Data provided
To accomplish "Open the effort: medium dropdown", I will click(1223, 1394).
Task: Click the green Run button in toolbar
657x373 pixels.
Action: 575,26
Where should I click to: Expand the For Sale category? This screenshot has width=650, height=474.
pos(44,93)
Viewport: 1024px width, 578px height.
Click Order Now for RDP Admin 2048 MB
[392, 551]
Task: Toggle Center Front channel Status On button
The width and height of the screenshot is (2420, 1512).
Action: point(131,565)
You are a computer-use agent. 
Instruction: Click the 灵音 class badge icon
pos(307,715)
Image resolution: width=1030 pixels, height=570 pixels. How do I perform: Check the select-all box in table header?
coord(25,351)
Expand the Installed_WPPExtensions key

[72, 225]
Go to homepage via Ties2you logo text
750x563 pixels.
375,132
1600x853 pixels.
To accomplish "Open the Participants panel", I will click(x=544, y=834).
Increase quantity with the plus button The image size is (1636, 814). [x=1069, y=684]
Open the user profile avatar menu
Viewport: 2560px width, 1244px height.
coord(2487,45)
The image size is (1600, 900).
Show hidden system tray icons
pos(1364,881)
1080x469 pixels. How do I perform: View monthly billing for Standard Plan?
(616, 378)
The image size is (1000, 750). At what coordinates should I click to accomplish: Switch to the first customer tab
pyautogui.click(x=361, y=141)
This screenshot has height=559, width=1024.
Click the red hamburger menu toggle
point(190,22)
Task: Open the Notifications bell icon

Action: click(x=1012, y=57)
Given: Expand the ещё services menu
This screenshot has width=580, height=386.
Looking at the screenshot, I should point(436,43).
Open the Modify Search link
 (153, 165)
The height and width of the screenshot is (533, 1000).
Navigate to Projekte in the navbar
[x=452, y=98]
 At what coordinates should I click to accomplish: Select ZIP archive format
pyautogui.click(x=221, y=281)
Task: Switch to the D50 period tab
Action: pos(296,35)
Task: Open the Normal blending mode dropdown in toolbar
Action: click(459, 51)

The problem
Reproduce the records above exactly.

Task answer
To accomplish "Open the effort: medium dropdown", I will click(1223, 1394).
Task: Click the green Run button in toolbar
657x373 pixels.
Action: 575,26
Where should I click to: Expand the For Sale category? This screenshot has width=650, height=474.
pos(44,93)
Viewport: 1024px width, 578px height.
Click Order Now for RDP Admin 2048 MB
[392, 551]
Task: Toggle Center Front channel Status On button
The width and height of the screenshot is (2420, 1512).
Action: point(131,565)
You are a computer-use agent. 
Instruction: Click the 灵音 class badge icon
pos(307,715)
Image resolution: width=1030 pixels, height=570 pixels. How do I perform: Check the select-all box in table header?
coord(25,351)
Expand the Installed_WPPExtensions key

[72, 225]
Go to homepage via Ties2you logo text
750x563 pixels.
375,132
1600x853 pixels.
To accomplish "Open the Participants panel", I will click(x=544, y=834).
Increase quantity with the plus button The image size is (1636, 814). [x=1069, y=684]
Open the user profile avatar menu
Viewport: 2560px width, 1244px height.
coord(2487,45)
The image size is (1600, 900).
Show hidden system tray icons
pos(1364,881)
1080x469 pixels. How do I perform: View monthly billing for Standard Plan?
(616, 378)
The image size is (1000, 750). At what coordinates should I click to accomplish: Switch to the first customer tab
pyautogui.click(x=361, y=141)
This screenshot has height=559, width=1024.
Click the red hamburger menu toggle
point(190,22)
Task: Open the Notifications bell icon

Action: click(x=1012, y=57)
Given: Expand the ещё services menu
This screenshot has width=580, height=386.
Looking at the screenshot, I should point(436,43).
Open the Modify Search link
 (153, 165)
The height and width of the screenshot is (533, 1000).
Navigate to Projekte in the navbar
[x=452, y=98]
 At what coordinates should I click to accomplish: Select ZIP archive format
pyautogui.click(x=221, y=281)
Task: Switch to the D50 period tab
Action: pos(296,35)
Task: Open the Normal blending mode dropdown in toolbar
Action: click(459, 51)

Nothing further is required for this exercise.